SEC adopts new short selling rule to bolster transparency for market participants

New rule will increase the public availability of short sale related data, supplementing short sale data that is currently offered.

The US Securities and Exchange Commission (SEC) has adopted a new rule to bolster transparency to market participants through increased public availability of short sale related data.

Named Rule 13f-2, the new rule will require institutional investment managers that meet or exceed specific thresholds to report short sale related information for equity securities through Form SHO.

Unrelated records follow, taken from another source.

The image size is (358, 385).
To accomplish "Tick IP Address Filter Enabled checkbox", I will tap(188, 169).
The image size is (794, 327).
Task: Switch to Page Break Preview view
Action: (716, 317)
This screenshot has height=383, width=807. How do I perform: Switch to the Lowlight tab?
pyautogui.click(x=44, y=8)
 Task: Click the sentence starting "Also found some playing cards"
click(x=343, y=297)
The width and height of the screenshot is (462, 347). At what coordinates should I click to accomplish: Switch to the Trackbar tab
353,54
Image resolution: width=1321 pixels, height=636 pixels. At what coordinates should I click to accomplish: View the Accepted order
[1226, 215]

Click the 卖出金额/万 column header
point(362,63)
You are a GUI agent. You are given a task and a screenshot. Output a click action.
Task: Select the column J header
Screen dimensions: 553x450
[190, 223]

Following this, the Commission will aggregate data about large short positions, including daily short sale activity, by security – maintaining the confidentiality of the reporting managers, alongside publicly disseminating the aggregated data via EDGAR on a delayed basis.

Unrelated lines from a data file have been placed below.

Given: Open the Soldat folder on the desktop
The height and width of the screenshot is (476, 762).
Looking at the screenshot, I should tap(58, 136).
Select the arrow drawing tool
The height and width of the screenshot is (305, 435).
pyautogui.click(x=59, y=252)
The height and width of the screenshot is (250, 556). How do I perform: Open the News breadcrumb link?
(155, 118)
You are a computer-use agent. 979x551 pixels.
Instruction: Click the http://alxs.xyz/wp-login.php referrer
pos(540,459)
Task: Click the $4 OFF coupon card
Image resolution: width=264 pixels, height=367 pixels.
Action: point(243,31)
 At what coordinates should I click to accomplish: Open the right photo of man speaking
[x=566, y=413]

According to the SEC, this new data will supplement the short sale data that is currently publicly available.

“In the wake of the 2008 financial crisis, Congress directed the SEC to enhance the transparency of short selling of equity securities,” said Gary Gensler, SEC chair.

“Today’s adoption will promote greater transparency about short selling both to regulators and the public. This rule addresses Congress’s mandate and improves upon existing sources of short sale-related data in the equity markets. Given past market events, it’s important for the Commission and the public to know more about short sale activity in the equity markets, especially in times of stress or volatility.”

Elsewhere, the Commission has amended the National Market System Plan (NMS Plan) which governs the consolidated audit trail (CAT).

The amendment will require each CAT reporting firm (reporting short sales) to indicate when it is asserting state when it is asserting the use of the market making exception in Rule 203(b)(2)(iii) of Regulation SHO.

On the same day, the SEC also adopted new reporting requirements for securities lending transactions in the US, pivoting on a major aspect of the regulation in the final rules.

The proposed rule 10c-1 which was first put on the table at the end of 2021 was set to require securities lending information to be reported within 15 minutes of a loan being made, a requirement which many said would impose significant operational and compliance burdens on broker-dealers and other market participants.

In the final ruling the SEC has changed the reporting requirement to occur at the end of the day. 

The move under chair Gary Gensler seeks to bring “securities lending out of the dark”, the SEC chair said back in 2021, and increase the transparency and efficiency of the securities lending market.